Yat limanının kentin kalbinde bir otel/AVM mekanına dönüştürülmek istendiği söylenen dilekçede “Bu durum Kaş’ı diğer turizm beldelerinden ayıran butik, yerelle ve doğayla bütünleşen turizm özelliğine, anlayışına ve geleneğine uygun değildir. Kaş’ın en büyük sorunlarından biri her geçen yıl daha da yoğunlaşan araç trafiği ve otopark sorunudur. Marinanın otopark alanları şu anda dahi talebi karşılayamamaktadır. Yatak ve tekne kapasitesini, kafe, restoran, mağaza alanları eklenerek ziyaretçi sayısını ciddi oranda artırmayı amaçlayan marina planında otopark planlaması yapılmadığı görülmektedir” itirazı yapıldı.
Batı Akdeniz Kalkınma Ajansı’nın (BAKA) hazırladığı raporda, Kaş Marina’nın bölgedeki iki kirletici unsurdan biri olarak sayıldığı ifade edilen dilekçede şu ifadeler yer aldı: “Yatların mutfak ve lavabo suları (gri su) doğrudan denize akmaktadır. Ülkemizde bunu engelleyen bir mevzuat henüz yoktur. Bu nedenle yat limanları deniz kirliliğine sebep olan işletmelerdir. Teklif edilen imar değişikliği kapsamında, tekne bağlama kapasitesindeki 266 adet tekne artışının Bucak Denizi’ndeki kirliliği artıracağı şüphesizdir. Firmanın kar amacına göre değil, ekolojik dengeyi koruyacak şekilde planlama ilkelerinin hayata geçirilmesi, uzun vadede hem bölge halkı hem de Kaş’a gelen ziyaretçiler için yararlı olacaktır.”
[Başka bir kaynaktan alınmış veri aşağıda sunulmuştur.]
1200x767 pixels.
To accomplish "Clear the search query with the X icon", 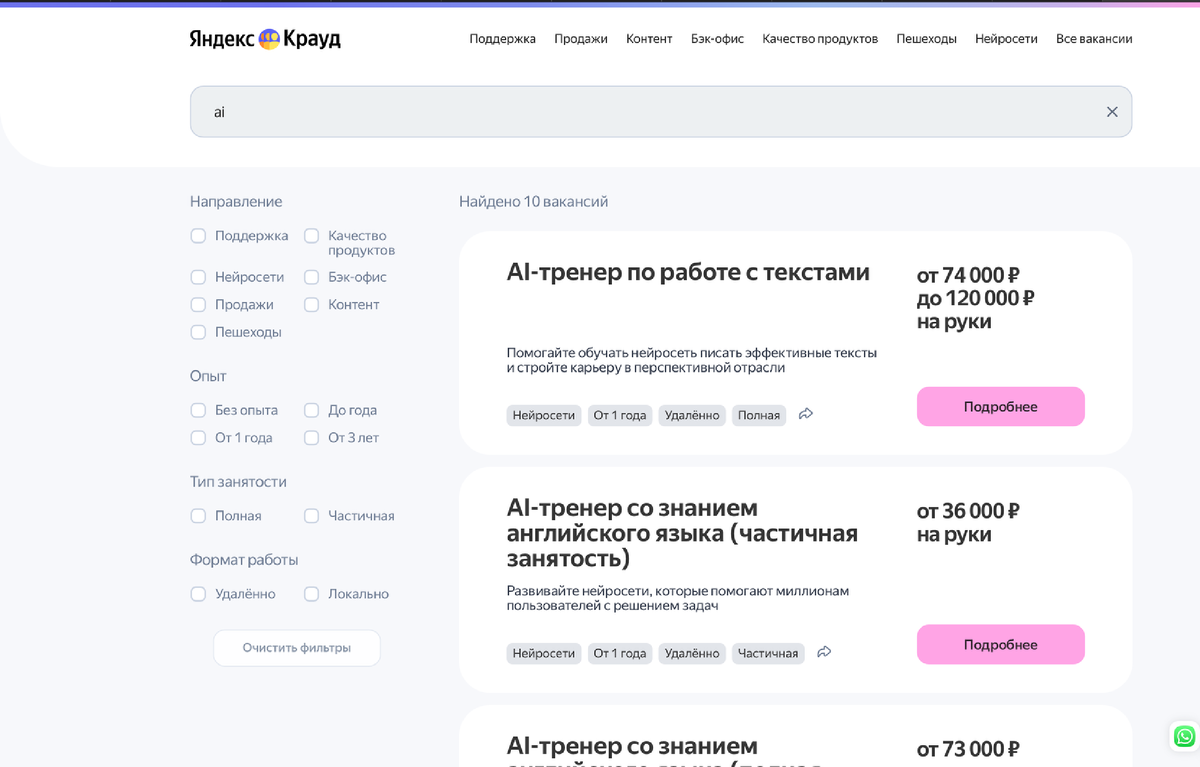I will [1112, 111].
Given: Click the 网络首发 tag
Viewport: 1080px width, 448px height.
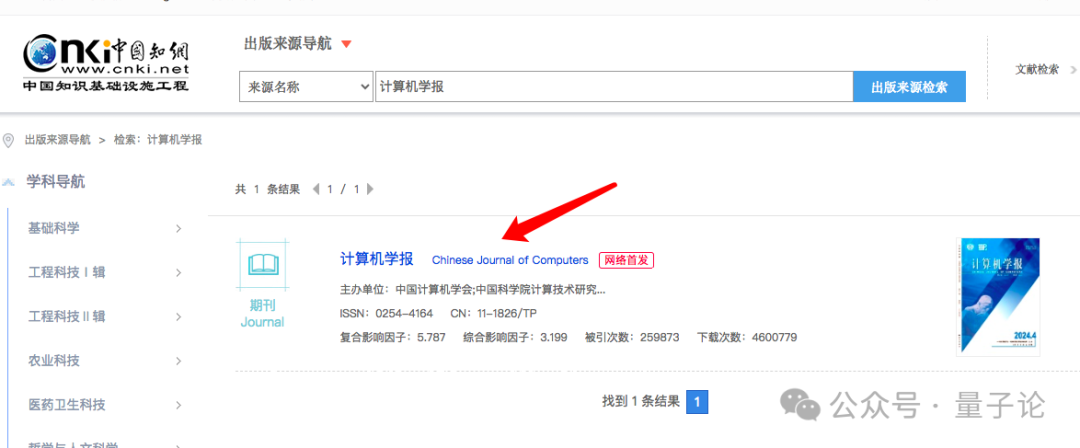Looking at the screenshot, I should tap(626, 260).
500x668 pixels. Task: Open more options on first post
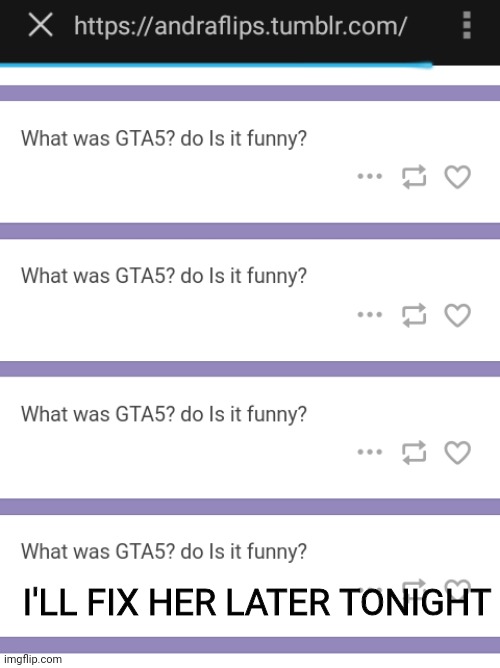[x=370, y=176]
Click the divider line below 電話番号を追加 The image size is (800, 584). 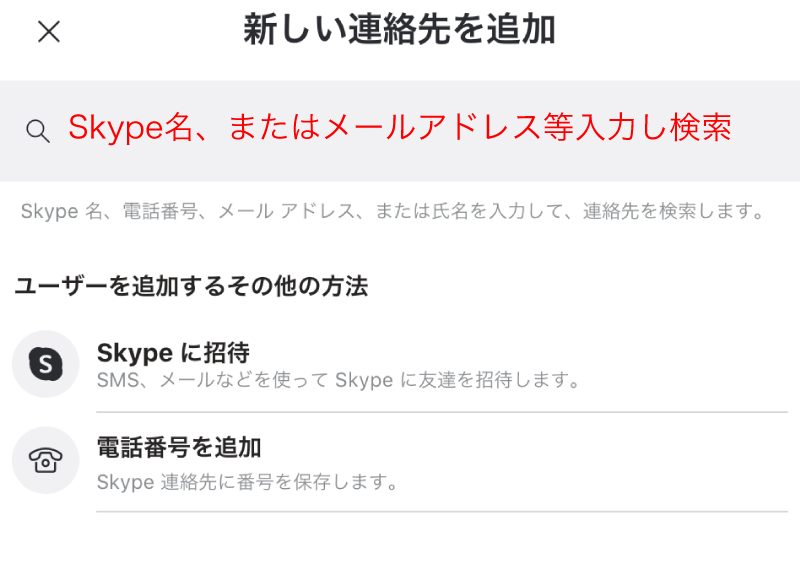click(442, 511)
Yat Limanı’nın doğu tarafının 1’inci Derece Arkeolojik Sit Alanı olduğuna dikkat çekilen dilekçede “Kaş halkı olarak bu rant projesine karşı çıkmamız üzerine bizleri temsil eden belediye meclislerinde üç defa reddedilmesine rağmen ısrarla ve defalarca önümüze getirilen, kıyıda yapılaşma yoğunluğunu artırarak Kaş’ın kıyı siluetine zarar verecek, denizde neden olduğu kirliliği daha da artırarak Kaş’ın deniz ekosistemine zarar verecek, herhangi bir yapılaşmanın mümkün olmadığı arkeolojik alanda yapılaşma öngören, Kaş’ın kronikleşmiş trafik ve park problemini daha da artıracak, yerel ekonomiye katkısı olmayan kapalı düzen bir sistem kurarak sadece firmanın karlılığını artırmak hedefiyle yapılmış, kamu yararı taşımayan Kaş Marina Revize İmar Planı’nın iptalini talep ediyoruz” dendi.